Recorded information START
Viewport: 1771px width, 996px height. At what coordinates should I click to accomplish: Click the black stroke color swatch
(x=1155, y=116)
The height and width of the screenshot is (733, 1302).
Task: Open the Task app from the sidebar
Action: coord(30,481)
Recorded information END
#### Your objective
Please output every record, keeping each line exact.

#### Written response
Viewport: 1771px width, 996px height. At what coordinates should I click to accomplish: Click the black stroke color swatch
(x=1155, y=116)
The height and width of the screenshot is (733, 1302).
Task: Open the Task app from the sidebar
Action: coord(30,481)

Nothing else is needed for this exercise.